El poema quizás fue la simiente de La feria (donde los curiosos pueden leerlo completo entre sus páginas); nació en 1951 como un solitario poema en prosa con el que Arreola (con un título poco afortunado: «Oda a Zapotlán, con un canto terrestre para José Clemente Orozco») ganó los Juegos Florales de Zapotlán ese año. El concurso, sabemos, fue presidido por Arturo Rivas Sáinz, Alfredo Velasco Cisneros y J. Manuel Ponce.

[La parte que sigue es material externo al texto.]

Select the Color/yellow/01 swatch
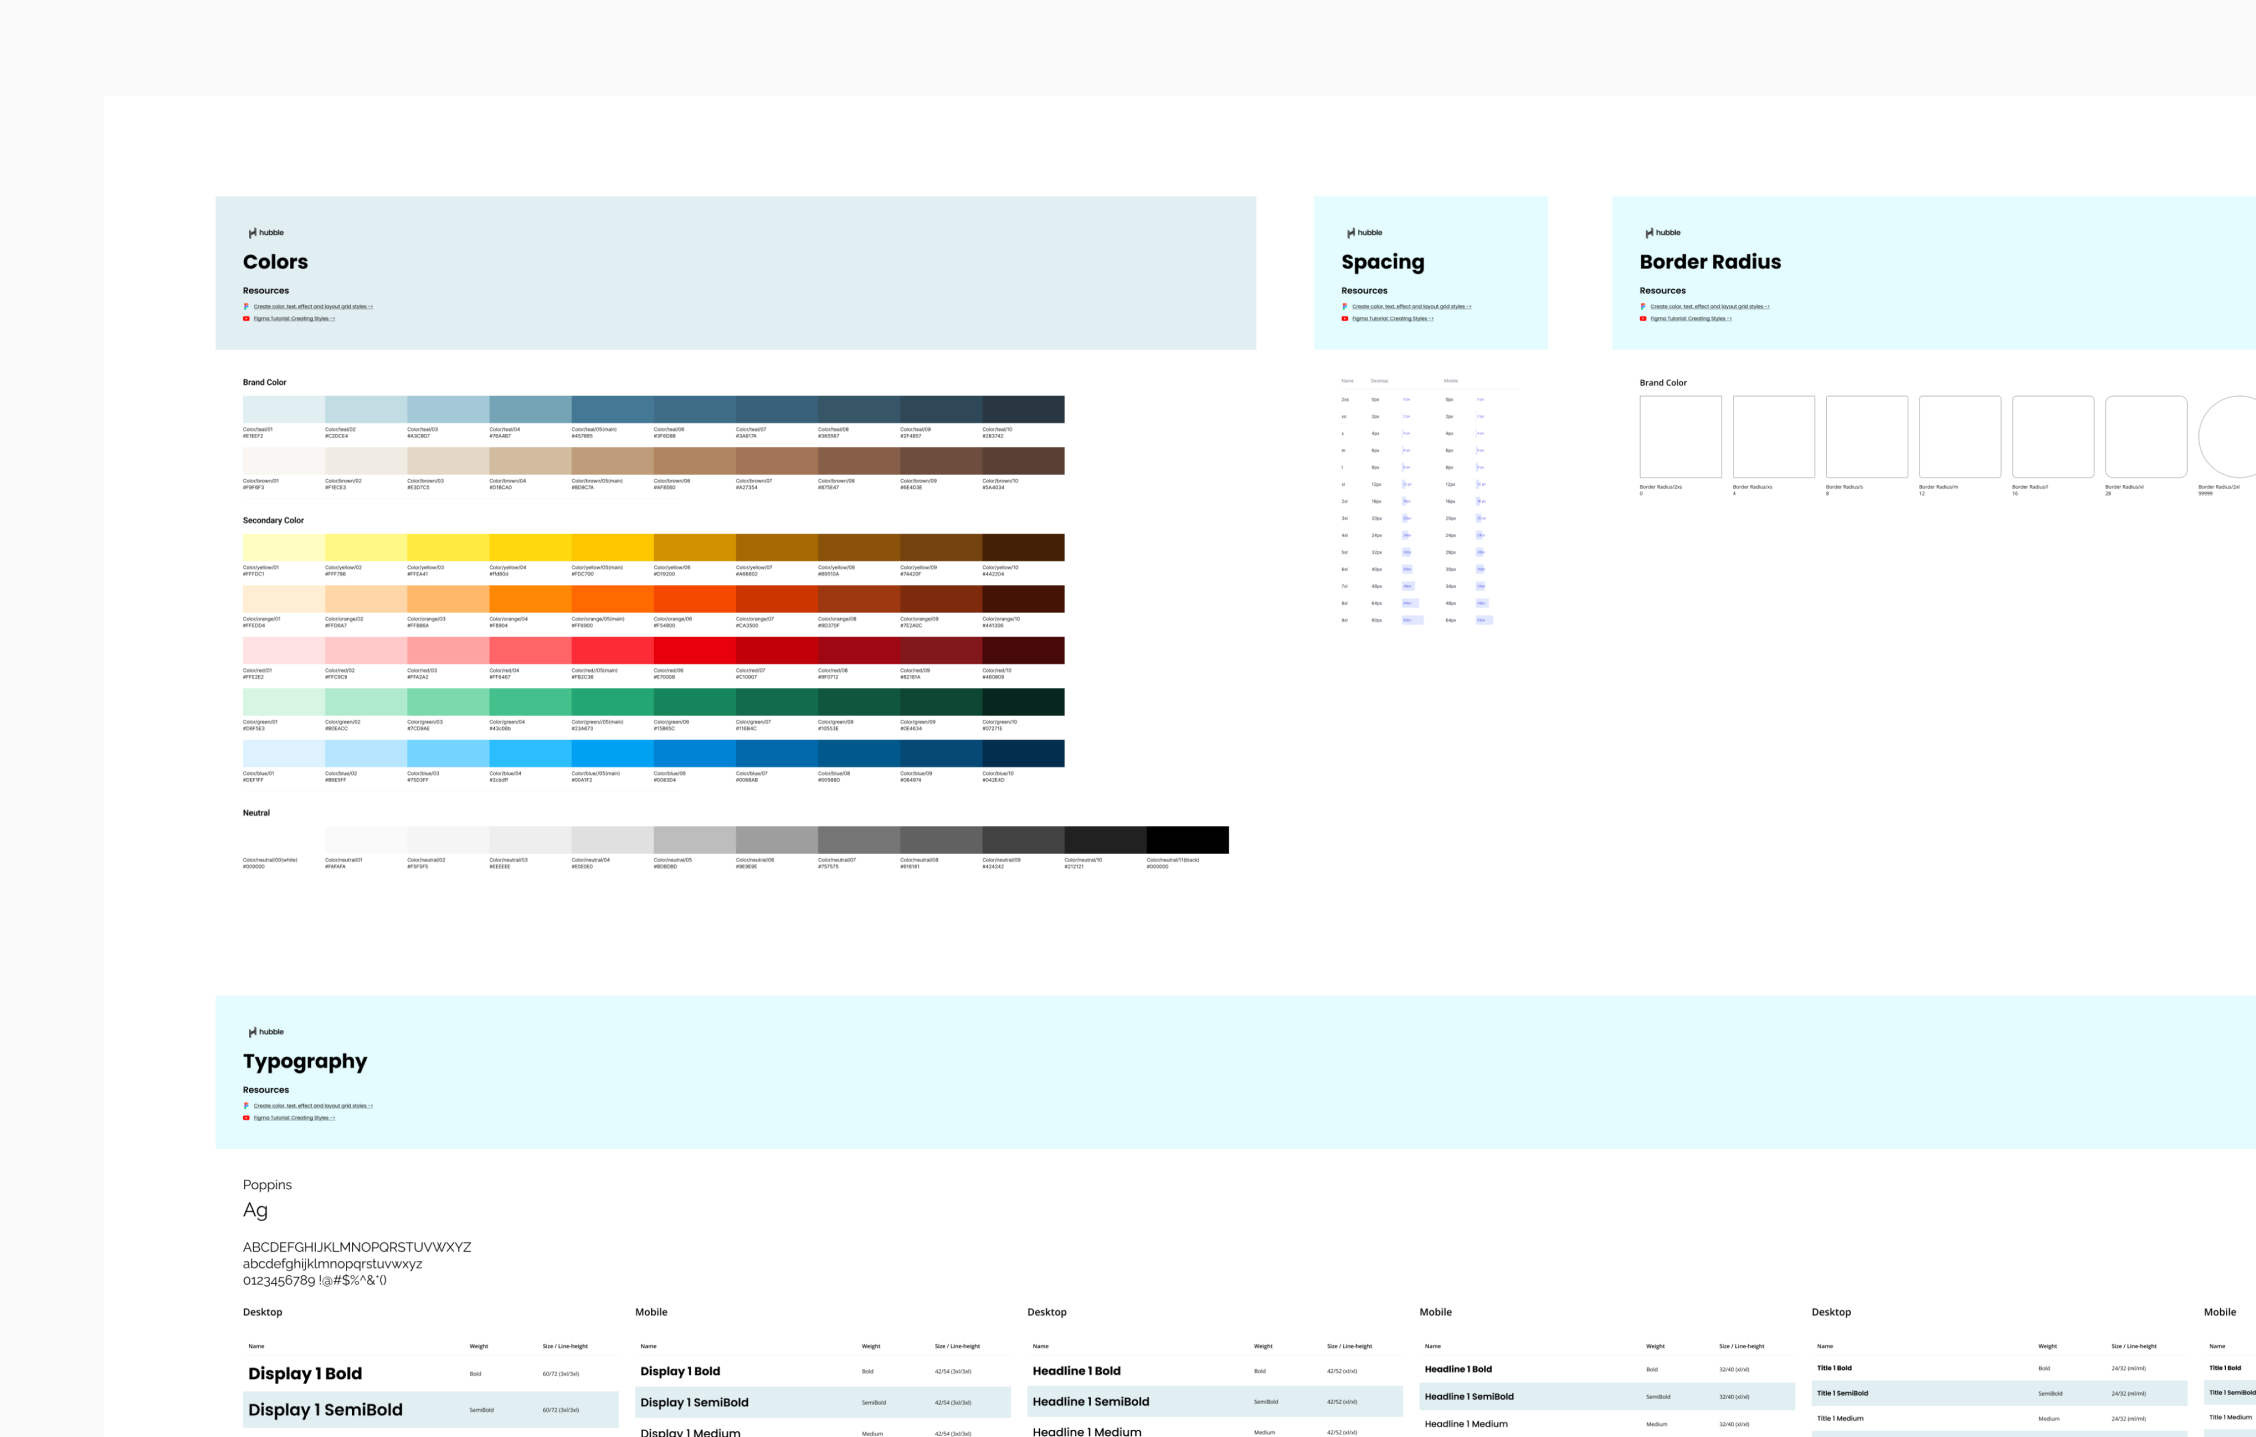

El poema es como un sueño de un adulto que va hacia la infancia en busca de un tiempo ya perdido para siempre, pero avivado gracias a la memoria, al lenguaje. Como casi todos los textos de Arreola, la palabra está puesta en escena y logra que en su movimiento sea efectiva y, en este caso, afectiva. Evoca e invoca. Rememora y hace que de inmediato quien lo lee se sienta obligado a decirlo en voz alta. Toda la obra de Juan José Arreola nos recuerda que fue un actor, un recitador y, claro, un pulcro prosista.
Es, entonces, la descripción de un sueño y nos hace ensoñar un mundo perdido: ya en Zapotlán no existe exactamente la barranca y ahora es casi imposible mirarla. O ya no se puede mirar. Nos queda solamente el poema de Arreola. Es, pues, un vestigio de un lugar que ya no está. Yo a los doce años leí el poema y entonces busqué el lugar, pregunté por él, pero ya nadie me supo decir con exactitud si realmente existió.
Quedan, eso sí, el bosque y los helechos; y si se tiene fortuna, alguno podrá encontrar en algún camino la blanca flor, «la perfumada estrellita de San Juan».
Cada vez que leo La feria me nace el deseo de volver a los campos de Zapotlán.